__Objective__:
In the listing below, put the lines from the one containing "Click the 250 tick label on the y axis" through the one containing "tap(24, 392)" into a JSON list of strings, one string per line. Leave out blank lines, and include nothing from outside that stretch.

__Listed records__:

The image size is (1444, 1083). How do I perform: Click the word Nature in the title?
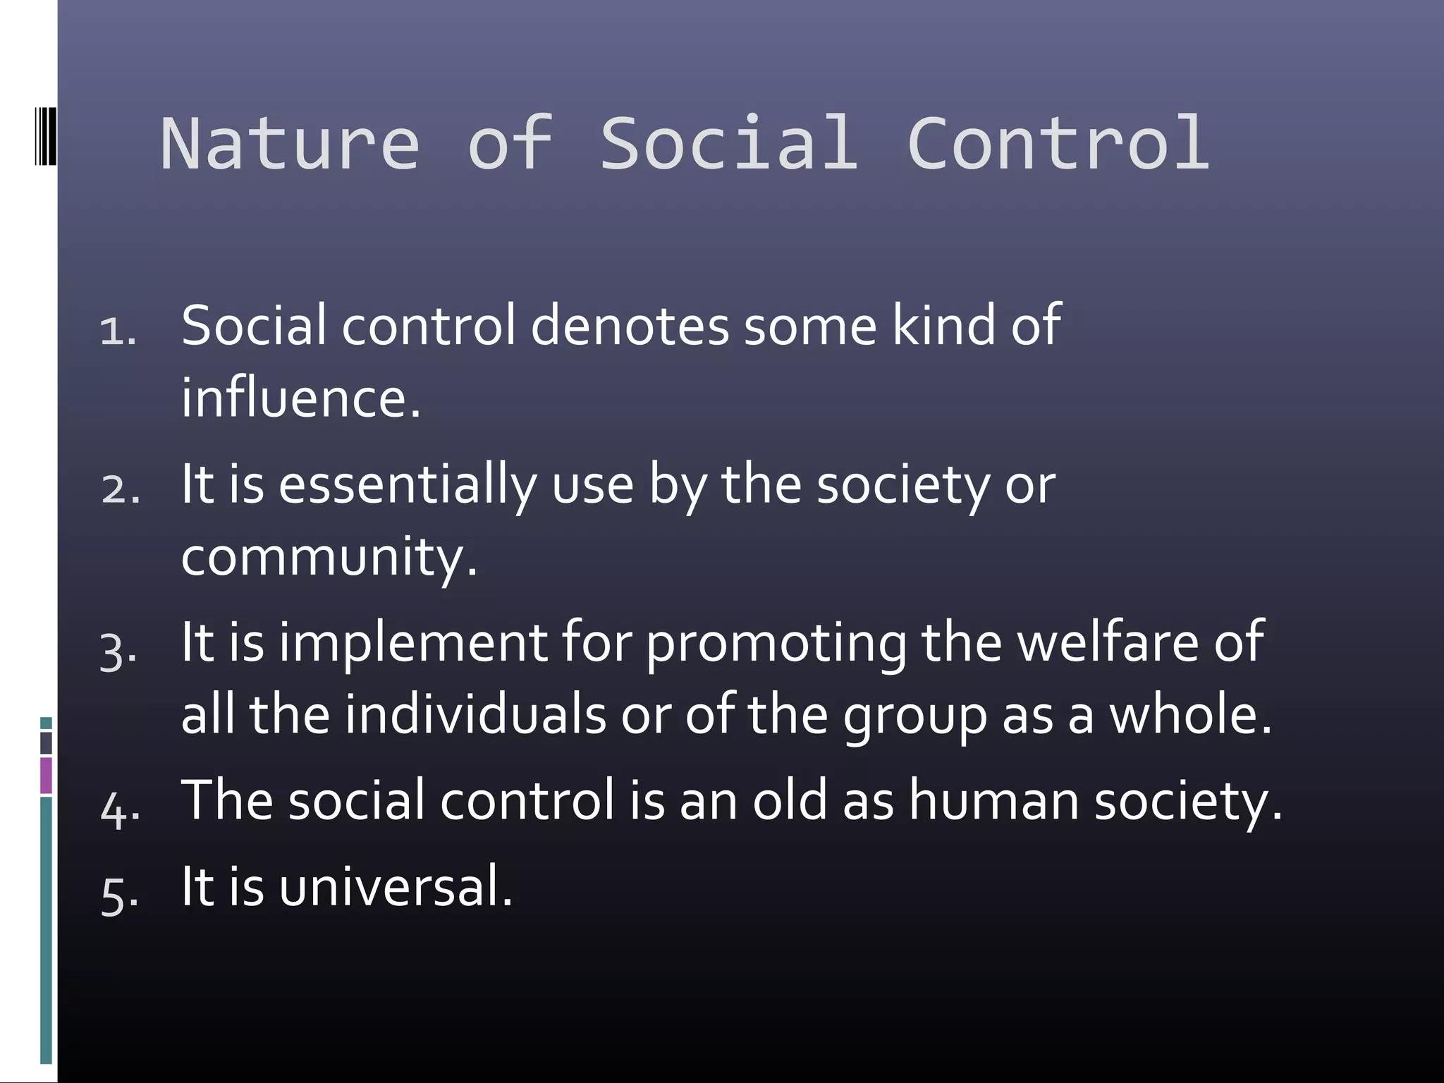(x=290, y=144)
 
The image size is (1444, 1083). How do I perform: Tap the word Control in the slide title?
(x=1058, y=144)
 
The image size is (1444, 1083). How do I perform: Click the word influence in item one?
(x=300, y=398)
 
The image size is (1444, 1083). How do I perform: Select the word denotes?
(x=630, y=326)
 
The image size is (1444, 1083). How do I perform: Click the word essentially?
(x=408, y=487)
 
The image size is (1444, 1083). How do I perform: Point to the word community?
(x=329, y=557)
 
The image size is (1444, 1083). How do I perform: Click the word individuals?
(x=475, y=714)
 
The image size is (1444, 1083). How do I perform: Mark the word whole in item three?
(x=1190, y=714)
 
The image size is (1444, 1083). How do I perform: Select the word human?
(x=993, y=801)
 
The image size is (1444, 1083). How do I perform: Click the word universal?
(x=395, y=887)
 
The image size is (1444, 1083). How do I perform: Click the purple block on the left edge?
(x=46, y=775)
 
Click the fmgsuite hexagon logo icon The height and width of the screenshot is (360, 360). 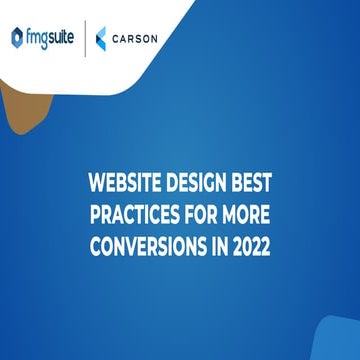(x=17, y=38)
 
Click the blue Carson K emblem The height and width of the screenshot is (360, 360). (x=103, y=39)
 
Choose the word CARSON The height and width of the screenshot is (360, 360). (x=135, y=39)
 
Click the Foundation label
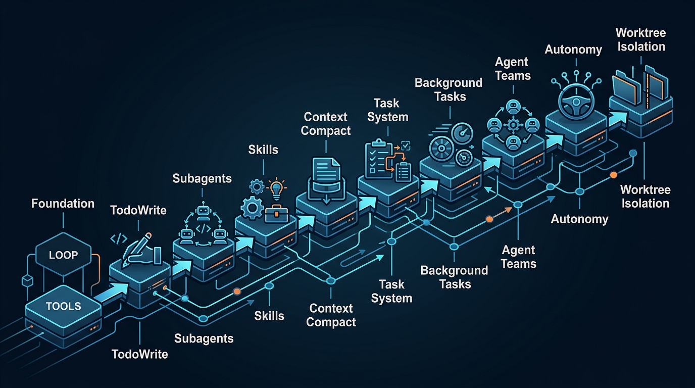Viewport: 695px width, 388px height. (x=63, y=204)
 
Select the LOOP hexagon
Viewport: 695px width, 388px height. (x=63, y=255)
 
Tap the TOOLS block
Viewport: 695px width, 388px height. (x=63, y=306)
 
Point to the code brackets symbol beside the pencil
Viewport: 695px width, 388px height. (x=118, y=238)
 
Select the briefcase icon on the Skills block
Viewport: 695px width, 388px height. (x=276, y=213)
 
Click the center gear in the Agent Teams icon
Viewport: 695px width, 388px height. (x=513, y=124)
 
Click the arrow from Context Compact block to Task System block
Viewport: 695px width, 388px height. (x=367, y=202)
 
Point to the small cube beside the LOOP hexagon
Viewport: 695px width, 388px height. (x=26, y=280)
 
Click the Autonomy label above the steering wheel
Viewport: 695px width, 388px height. (x=573, y=50)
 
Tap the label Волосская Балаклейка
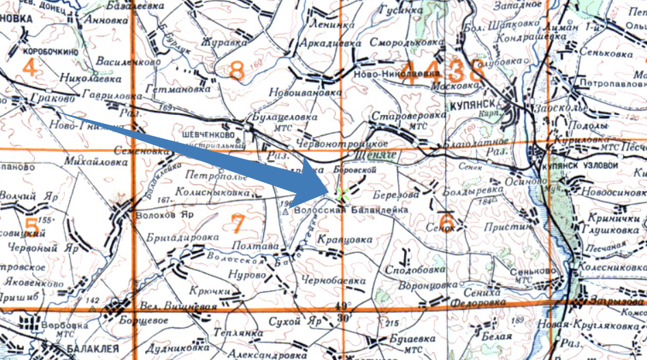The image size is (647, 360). pyautogui.click(x=351, y=211)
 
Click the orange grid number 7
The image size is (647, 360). pyautogui.click(x=237, y=223)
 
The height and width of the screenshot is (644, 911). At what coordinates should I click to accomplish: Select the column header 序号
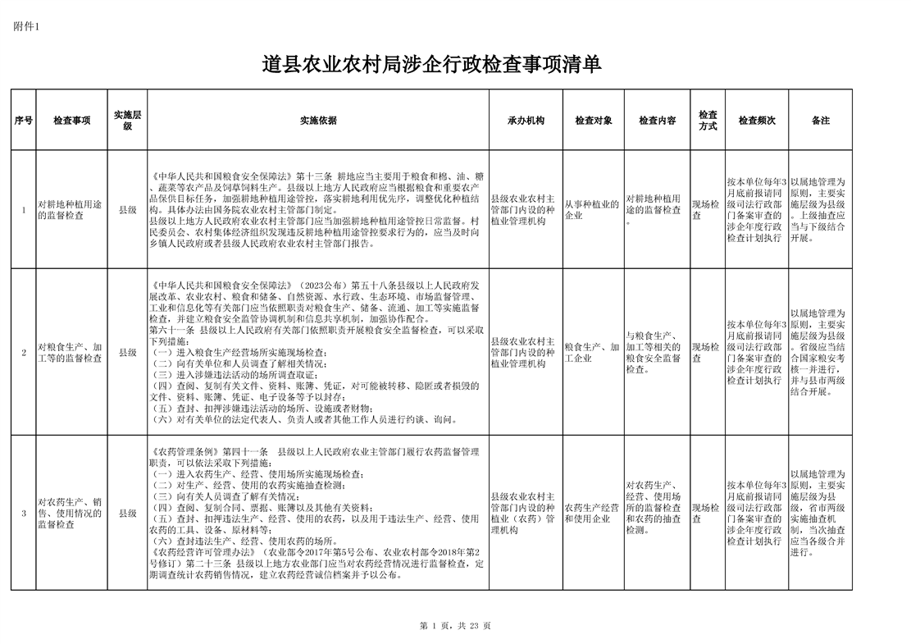point(24,121)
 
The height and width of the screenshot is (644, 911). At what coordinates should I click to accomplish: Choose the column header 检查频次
point(757,121)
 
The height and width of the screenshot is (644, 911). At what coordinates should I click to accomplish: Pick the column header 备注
point(820,121)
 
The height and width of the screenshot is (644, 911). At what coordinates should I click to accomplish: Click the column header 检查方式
point(708,121)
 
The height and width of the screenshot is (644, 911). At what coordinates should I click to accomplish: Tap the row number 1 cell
point(24,210)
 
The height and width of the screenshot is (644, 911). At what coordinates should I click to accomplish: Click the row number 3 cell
point(24,514)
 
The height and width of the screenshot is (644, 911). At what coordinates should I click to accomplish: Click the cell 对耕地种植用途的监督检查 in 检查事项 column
point(70,210)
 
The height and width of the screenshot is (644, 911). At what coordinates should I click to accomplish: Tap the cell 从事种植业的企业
point(591,210)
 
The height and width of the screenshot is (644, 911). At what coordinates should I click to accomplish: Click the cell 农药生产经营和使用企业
point(591,514)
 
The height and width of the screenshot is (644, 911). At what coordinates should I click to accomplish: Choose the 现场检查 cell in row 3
point(707,514)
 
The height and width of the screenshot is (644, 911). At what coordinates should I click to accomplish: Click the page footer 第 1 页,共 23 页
point(455,626)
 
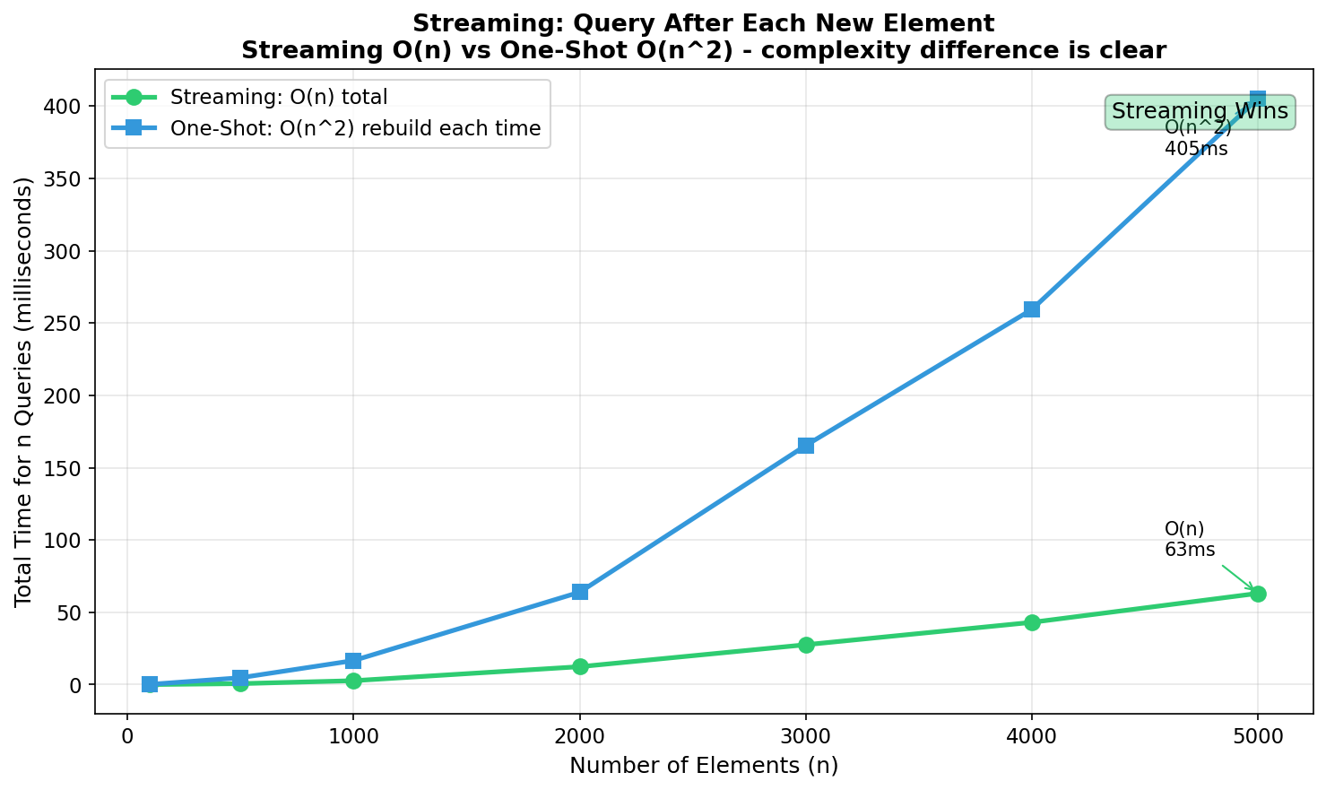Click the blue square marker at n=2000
tap(580, 592)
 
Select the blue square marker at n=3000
tap(806, 446)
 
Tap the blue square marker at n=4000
tap(1032, 309)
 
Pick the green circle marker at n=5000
tap(1258, 594)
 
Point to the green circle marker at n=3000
tap(806, 645)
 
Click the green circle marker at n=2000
tap(580, 666)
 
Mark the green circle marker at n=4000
tap(1032, 622)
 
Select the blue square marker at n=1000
tap(353, 661)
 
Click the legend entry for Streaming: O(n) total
tap(278, 97)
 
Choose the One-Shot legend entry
tap(355, 128)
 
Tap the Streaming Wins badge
tap(1200, 112)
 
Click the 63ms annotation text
tap(1190, 550)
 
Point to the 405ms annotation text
tap(1196, 149)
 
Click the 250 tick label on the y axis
tap(63, 323)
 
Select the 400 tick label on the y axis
tap(63, 106)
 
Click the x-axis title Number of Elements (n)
tap(704, 766)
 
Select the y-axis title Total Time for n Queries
tap(24, 392)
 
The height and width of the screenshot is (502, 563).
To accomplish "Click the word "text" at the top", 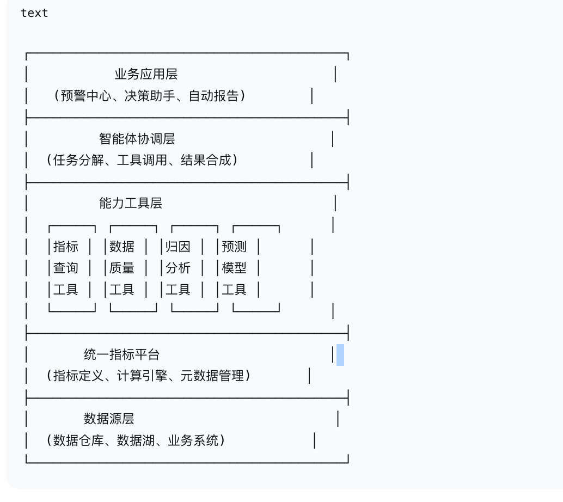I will coord(34,13).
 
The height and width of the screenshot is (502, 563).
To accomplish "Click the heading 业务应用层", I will coord(145,74).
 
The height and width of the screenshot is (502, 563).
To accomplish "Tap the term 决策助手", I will coord(149,96).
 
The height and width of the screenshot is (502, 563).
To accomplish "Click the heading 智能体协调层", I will coord(137,139).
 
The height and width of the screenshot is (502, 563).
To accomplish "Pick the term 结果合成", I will coord(206,160).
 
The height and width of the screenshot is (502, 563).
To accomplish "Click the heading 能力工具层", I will coord(131,203).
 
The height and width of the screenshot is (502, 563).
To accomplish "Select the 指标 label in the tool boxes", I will coord(66,247).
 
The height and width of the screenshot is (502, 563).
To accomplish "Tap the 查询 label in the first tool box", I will coord(66,268).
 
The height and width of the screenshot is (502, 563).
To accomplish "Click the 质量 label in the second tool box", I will coord(122,268).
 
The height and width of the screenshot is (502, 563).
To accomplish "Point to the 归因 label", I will coord(178,247).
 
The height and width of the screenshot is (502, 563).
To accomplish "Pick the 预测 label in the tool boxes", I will coord(234,247).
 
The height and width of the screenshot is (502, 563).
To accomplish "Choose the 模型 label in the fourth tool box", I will coord(234,268).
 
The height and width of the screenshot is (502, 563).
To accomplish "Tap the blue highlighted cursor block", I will coord(340,354).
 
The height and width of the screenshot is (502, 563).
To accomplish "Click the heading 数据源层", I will coord(109,419).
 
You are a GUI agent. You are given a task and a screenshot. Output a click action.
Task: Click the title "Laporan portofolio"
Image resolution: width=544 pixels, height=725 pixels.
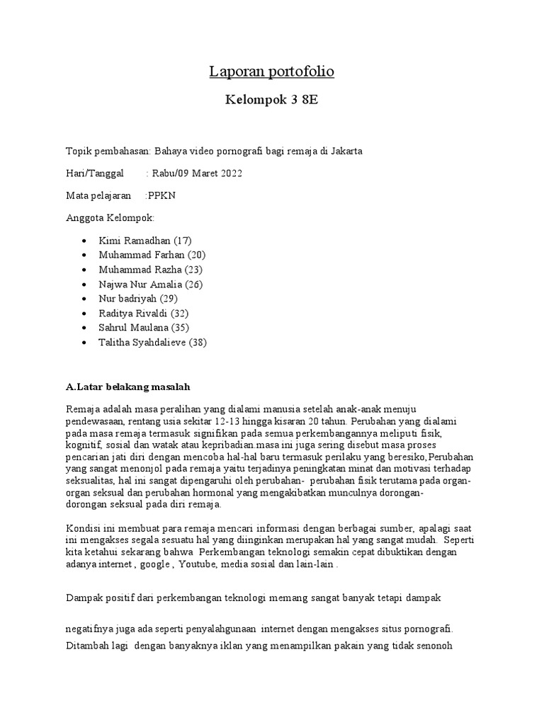(271, 72)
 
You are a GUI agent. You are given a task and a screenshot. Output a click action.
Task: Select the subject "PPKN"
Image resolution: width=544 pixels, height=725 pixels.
(160, 195)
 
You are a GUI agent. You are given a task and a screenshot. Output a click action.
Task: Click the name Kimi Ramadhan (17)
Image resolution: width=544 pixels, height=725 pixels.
(145, 240)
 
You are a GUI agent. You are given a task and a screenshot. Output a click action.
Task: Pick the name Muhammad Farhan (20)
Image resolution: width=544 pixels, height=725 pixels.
(152, 255)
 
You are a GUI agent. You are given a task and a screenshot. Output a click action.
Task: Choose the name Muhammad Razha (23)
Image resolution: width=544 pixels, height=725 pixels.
(151, 270)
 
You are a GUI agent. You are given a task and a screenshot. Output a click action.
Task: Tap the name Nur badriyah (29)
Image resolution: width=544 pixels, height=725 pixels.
(139, 299)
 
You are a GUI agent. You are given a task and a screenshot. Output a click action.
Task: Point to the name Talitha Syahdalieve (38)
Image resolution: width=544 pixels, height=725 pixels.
(153, 343)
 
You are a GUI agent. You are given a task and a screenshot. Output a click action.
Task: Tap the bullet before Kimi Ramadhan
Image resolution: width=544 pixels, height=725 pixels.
(84, 241)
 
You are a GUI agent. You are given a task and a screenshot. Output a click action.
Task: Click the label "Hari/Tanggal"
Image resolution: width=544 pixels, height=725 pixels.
(94, 173)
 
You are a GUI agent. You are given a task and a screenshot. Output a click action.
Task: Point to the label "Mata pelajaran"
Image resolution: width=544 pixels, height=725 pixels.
(98, 195)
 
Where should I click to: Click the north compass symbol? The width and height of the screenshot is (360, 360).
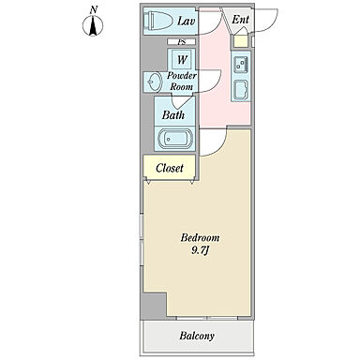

__Solution below__:
[
  "Click the 250 tick label on the y axis",
  "tap(63, 323)",
  "Select the 400 tick label on the y axis",
  "tap(63, 106)",
  "Click the x-axis title Number of Elements (n)",
  "tap(704, 766)",
  "Select the y-axis title Total Time for n Queries",
  "tap(24, 392)"
]